The Complete Guide to eCommerce Subscriptions
- The subscription based business model: What is it and is it right for you?
- Introduction: The rise of eCommerce subscriptions
- The eCommerce subscription model: Understanding its 3 types
- 5 Benefits of subscription services
- 9 Crucial subscription eCommerce platform capabilities
- Your guide to the essential subscription integrations and apps
- How to start a subscription business in 6 steps
- 5 Subscription model best practices
- Take the effort out of subscriptions with Ordergroove
5 Benefits of subscription services
CBDistillery had a problem. The CBD marketplace was growing increasingly competitive, and the business faced rising customer acquisition costs and limited internal resources.
They began offering subscriptions, a business model in which physical products ship on a regular basis.
They hoped their subscription model’s valuable sign-up incentives and flexible shipping would keep customers around longer. Plus their limited staff wouldn’t have to email customers reminders to reorder.
The result? CBDistillery realized one of the greatest benefits of subscription services: long-term relationships with their customer base. In fact, their customer retention rate surged to 89% after launching subscriptions.
Here are the five key business benefits of a subscription.
1. Recurring revenue
The recurring revenue model is the reliable cash flow that subscription experiences provide to businesses. This predictable income makes it easier for businesses to forecast revenue and plan for the future.

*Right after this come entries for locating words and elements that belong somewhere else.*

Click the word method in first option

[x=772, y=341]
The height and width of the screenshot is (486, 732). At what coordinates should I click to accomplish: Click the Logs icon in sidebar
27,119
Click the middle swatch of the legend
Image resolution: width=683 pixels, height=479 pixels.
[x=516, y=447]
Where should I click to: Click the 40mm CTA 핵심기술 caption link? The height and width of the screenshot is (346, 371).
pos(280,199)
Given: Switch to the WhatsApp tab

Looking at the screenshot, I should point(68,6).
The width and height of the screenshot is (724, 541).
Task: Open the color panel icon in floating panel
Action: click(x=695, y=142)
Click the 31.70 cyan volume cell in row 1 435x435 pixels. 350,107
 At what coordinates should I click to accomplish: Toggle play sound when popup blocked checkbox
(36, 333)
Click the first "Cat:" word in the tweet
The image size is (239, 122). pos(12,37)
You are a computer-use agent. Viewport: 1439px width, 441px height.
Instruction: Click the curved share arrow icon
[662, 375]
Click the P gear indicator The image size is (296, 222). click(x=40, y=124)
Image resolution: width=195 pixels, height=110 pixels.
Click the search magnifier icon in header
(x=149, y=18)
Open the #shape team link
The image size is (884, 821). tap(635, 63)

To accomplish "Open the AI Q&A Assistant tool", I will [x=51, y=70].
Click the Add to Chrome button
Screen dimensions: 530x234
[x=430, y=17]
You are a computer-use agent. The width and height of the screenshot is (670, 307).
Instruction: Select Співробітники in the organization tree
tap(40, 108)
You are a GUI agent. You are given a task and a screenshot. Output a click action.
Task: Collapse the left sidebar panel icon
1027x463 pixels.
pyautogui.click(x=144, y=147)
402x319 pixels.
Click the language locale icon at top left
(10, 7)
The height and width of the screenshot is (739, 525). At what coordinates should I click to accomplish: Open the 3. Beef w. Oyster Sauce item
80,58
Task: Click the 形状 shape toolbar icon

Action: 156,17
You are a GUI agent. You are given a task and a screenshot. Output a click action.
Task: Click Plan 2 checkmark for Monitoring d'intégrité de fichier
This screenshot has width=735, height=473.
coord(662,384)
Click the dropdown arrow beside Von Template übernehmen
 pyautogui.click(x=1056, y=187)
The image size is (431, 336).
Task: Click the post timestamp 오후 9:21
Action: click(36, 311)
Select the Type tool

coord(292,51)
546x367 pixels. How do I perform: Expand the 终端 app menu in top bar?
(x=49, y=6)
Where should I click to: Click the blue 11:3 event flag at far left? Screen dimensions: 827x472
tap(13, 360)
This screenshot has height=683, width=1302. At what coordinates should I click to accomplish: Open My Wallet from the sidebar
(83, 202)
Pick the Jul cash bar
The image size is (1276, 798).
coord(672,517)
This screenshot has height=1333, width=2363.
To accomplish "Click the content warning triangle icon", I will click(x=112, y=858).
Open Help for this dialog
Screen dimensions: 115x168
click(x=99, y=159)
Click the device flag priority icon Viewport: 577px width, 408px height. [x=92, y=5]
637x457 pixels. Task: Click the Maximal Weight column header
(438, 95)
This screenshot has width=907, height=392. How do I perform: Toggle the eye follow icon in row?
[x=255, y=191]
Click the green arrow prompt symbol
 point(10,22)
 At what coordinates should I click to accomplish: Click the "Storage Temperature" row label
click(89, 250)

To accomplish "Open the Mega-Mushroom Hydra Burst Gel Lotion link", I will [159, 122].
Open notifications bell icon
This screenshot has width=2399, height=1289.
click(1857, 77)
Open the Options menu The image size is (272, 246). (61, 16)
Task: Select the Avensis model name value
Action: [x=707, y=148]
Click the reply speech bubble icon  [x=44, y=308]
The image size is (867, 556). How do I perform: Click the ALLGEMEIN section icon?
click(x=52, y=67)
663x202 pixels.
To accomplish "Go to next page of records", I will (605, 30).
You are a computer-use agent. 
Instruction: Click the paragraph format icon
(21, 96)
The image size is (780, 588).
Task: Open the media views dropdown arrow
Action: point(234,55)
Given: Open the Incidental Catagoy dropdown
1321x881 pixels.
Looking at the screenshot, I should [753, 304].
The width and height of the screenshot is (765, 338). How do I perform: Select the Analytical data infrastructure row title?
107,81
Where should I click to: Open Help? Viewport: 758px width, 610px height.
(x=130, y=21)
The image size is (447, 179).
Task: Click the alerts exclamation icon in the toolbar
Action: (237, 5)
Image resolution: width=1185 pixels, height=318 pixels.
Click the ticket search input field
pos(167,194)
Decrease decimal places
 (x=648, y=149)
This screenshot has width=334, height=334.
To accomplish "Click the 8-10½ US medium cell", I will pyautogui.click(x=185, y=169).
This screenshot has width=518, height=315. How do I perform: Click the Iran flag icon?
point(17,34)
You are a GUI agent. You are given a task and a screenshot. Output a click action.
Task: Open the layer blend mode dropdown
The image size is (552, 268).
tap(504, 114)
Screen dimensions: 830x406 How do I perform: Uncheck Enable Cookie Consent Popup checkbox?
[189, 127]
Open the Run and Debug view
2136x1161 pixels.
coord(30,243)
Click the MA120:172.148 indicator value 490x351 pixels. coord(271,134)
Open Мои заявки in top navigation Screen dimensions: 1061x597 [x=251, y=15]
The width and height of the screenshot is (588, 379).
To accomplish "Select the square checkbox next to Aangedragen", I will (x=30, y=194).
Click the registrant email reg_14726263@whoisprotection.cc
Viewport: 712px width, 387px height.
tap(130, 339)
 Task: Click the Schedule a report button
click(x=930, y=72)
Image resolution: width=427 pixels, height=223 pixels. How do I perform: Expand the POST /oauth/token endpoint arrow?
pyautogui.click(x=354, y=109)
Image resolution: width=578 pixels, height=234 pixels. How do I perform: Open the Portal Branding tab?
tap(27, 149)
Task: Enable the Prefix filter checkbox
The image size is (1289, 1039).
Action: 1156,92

This benefit of subscription services is not lost on businesses that offer consumable products. In our Retail 2020 Report, we found that 77% of brands offering or considering offering recurring revenue programs report that the model is a “prerequisite for doing business.” Not surprisingly, 65% of the brands currently offering these programs report “greater profitability.”
2. Offsets customer acquisition costs
Subscription experiences offset customer acquisition costs (CAC) because subscribers have a greater lifetime value.
Say a beauty brand spends $2,500 to acquire 50 customers. The CAC per subscriber is $50. If each subscriber buys two makeup boxes for $60 each, those subscribers more than covered their own CAC.
Offsetting CAC is critical given how acquisition costs have grown. According to ProfitWell, CAC for businesses increased by approximately 60% between 2014 and 2019. When consumers rushed online in 2020 because of the pandemic and the competition for eyeballs increased, US online advertising spend jumped 12% over the previous year to $140 billion. That number is projected to cross $200 billion by 2025.
With CAC so high, many subscription services include referral programs as benefits. Referral programs are nothing new. But since subscribers are among your most loyal customers, they’re more likely to spread the word — especially if there’s something in it for them.
Beauty subscription service Lip Monthly makes it easy for their subscribers to refer potential customers.
The value of a bag is far less than what it would cost to turn a lead into a subscriber.
3. Higher customer lifetime value
Another key benefit of subscription services is their ability to increase a customer’s lifetime value (CLV). The longer you can provide value, the longer the subscriber will order from you.
The key CLV driver is the recurring revenue stream from the base subscription price. However, creative cross-selling and upselling, in addition to personalizing the subscription experience, can push CLV to further heights.
Teen jewelry and makeup hub Claire’s Cdrop conveniently places cross-sell options underneath the shopping pages for their curated subscription boxes.
When VetRxDirect, a pet medication subscription service, began including cross-sell opportunities to their subscribers, 34% took advantage.
Another way to hang on to subscribers is to anticipate churn and delay it as long as possible. Churn is inevitable, but you can still use it to add value to the relationship. If a subscriber wants to churn, for example, give them the option to pause or skip their shipment. You could also offer a slightly deeper discount on their subscription if they continue.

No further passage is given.